What are some tips or tricks and support options that could help if you're thinking about cutting back or even quitting?
@SmileMonkey wrote:And the question for the evening...
What are some tips or tricks and support options that could help if you're thinking about cutting back or even quitting?
*my time to shine!!*
It would be ridiculous of me not to mention Hello Sunday Morning here as a good option if you're looking at making some changes. The website is great and there is lots to read there if you're looking for some advice and support.
We also have an app called Daybreak which has a community of people who are supporting each other (sort of like you guys here) which is amazing and supportive, as well as health coaching which can help you to get some individual advice about cutting back or stopping altogether.

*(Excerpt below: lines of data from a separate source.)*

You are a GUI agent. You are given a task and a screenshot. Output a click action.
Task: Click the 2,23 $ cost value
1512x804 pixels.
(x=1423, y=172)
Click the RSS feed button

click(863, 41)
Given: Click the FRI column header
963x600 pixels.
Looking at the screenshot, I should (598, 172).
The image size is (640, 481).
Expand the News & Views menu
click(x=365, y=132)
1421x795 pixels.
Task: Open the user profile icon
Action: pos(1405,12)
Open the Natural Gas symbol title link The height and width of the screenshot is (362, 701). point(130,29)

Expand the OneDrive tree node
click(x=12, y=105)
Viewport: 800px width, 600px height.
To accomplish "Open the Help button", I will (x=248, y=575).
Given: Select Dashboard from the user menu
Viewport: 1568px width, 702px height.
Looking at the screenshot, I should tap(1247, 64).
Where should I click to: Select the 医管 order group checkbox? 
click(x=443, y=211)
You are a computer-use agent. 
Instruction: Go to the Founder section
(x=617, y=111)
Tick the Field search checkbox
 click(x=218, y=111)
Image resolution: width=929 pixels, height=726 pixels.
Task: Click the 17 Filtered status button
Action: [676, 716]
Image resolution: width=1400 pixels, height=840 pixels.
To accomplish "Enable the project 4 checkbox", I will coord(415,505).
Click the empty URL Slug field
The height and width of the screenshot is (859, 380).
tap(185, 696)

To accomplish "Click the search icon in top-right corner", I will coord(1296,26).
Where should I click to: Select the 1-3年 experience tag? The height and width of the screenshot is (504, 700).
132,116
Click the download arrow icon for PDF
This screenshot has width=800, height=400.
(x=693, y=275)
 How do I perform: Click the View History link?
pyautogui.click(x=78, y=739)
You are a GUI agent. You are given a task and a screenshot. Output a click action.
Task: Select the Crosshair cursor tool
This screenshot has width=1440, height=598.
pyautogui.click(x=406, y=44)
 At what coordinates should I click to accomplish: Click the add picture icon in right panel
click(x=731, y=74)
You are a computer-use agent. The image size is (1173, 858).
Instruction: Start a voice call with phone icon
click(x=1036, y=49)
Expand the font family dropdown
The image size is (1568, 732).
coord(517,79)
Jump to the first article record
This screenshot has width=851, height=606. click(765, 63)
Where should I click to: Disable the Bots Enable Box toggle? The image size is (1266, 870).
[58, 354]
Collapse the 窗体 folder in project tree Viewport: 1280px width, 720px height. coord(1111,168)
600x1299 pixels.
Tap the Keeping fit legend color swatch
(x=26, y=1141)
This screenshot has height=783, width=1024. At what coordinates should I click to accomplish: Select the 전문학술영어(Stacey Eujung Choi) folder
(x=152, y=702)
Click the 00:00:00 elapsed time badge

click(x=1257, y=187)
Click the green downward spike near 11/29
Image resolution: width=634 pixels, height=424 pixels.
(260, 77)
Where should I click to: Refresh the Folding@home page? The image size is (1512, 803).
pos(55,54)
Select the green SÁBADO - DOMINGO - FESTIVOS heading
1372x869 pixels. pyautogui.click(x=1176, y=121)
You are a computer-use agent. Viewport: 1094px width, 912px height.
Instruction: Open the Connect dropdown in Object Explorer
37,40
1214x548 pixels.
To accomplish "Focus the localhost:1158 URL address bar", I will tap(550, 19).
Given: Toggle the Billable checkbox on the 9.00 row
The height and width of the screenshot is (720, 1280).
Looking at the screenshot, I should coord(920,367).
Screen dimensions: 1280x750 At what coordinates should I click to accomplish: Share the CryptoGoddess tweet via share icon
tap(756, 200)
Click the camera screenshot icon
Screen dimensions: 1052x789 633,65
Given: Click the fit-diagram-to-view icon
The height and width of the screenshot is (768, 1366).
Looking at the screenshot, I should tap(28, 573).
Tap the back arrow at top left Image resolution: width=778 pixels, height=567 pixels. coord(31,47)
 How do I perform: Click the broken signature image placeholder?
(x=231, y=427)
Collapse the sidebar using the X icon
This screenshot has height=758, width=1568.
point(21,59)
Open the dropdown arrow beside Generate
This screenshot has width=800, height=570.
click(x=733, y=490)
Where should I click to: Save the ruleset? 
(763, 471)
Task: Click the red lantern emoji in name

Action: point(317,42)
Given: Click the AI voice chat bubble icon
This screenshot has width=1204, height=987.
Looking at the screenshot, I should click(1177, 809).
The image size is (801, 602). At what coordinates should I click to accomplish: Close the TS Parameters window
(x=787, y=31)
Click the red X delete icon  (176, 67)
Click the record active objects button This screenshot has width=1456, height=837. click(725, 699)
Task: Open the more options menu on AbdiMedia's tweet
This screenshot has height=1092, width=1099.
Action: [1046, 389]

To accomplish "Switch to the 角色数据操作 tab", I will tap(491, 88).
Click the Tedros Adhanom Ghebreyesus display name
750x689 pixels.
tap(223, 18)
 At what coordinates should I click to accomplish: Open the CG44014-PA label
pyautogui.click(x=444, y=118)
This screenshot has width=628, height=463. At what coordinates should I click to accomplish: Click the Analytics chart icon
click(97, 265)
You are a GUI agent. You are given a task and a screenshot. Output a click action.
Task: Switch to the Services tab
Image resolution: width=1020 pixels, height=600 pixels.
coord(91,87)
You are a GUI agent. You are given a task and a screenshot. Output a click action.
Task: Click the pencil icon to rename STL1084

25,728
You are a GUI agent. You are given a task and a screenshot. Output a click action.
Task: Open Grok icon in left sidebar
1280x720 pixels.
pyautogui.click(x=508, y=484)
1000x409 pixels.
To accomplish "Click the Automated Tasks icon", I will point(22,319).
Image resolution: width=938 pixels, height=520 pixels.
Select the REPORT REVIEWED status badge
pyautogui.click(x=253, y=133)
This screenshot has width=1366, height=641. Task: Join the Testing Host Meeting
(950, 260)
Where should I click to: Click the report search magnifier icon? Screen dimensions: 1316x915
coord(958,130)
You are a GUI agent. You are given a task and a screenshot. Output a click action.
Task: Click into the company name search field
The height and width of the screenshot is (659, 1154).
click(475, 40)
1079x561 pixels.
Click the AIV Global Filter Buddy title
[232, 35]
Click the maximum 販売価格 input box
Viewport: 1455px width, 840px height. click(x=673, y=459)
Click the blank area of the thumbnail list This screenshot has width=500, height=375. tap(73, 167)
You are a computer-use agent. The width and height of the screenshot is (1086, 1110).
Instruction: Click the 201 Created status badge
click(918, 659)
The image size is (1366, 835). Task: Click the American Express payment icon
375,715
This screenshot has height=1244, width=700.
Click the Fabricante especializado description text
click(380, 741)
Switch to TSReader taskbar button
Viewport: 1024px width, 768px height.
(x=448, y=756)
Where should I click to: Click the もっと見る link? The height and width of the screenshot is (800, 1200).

As for other things - in your state and territory there will be helplines and also online counselling services that you can connect with to speak to someone about this. As well as face to face services that would be free in your area.
In terms of general things, here are some tips:
- talk to your friends about this, and what kinds of things they have noticed about their own drinking or yours
- think about what you would like your relationship with alcohol to be like - in an ideal world!
- get reading online - there are lots of great websites with support from communities who are going through a similar thing
- understand that behavior change can take time and it is always good to get some professional advice - this is especially the case if you're drinking a lot and want to stop - for some people if they stop suddenly (after drinking every day for a while) this can be really dangerous, so if you fall into this category, speak to your GP before doing anything
- think about it not so much as a problem or addiction, but as a coping strategy - we all drink for different reasons ,but if you can pinpoint the major issues that are leading you to drink, and get some support, you might find that drinking stops being as much of a problem.
As i said, there is lots of support out there so please feel free to get in touch 🙂
That is an amazing answer @Briony-HSM!
As @FootyFan26 we're out of time! Thank you all so much for coming and digging into the discussion tonight. I'll post answers to the anonymous questions tomorrow and as always if you want to chat more about this or have questions, just make a post and ask about it here. Or go visit Hello Sunday Morning 🙂
Night night everybody!
What are some tips or tricks and support options that could help if you're thinking about cutting back or even quitting?
I think its a good idea totalk to someone about how you are feeling and getting support from someone you trust, whether it is family, friends or even an alcohol or drug counsellor.